[start of Records provided]

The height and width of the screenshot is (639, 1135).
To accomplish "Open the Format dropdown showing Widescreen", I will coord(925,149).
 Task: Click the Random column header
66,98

[end of Records provided]
[start of Records provided]

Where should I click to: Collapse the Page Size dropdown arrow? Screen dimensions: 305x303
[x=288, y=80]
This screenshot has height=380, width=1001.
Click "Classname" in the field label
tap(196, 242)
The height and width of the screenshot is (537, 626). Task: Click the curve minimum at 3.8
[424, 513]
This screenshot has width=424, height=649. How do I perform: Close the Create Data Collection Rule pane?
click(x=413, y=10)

[end of Records provided]

_Stated goal:_ Copy out the listing verbatim, from the line with "Where should I" up to and including the line with "click(x=413, y=10)".

_Output of the exercise:_
Where should I click to: Collapse the Page Size dropdown arrow? Screen dimensions: 305x303
[x=288, y=80]
This screenshot has height=380, width=1001.
Click "Classname" in the field label
tap(196, 242)
The height and width of the screenshot is (537, 626). Task: Click the curve minimum at 3.8
[424, 513]
This screenshot has width=424, height=649. How do I perform: Close the Create Data Collection Rule pane?
click(x=413, y=10)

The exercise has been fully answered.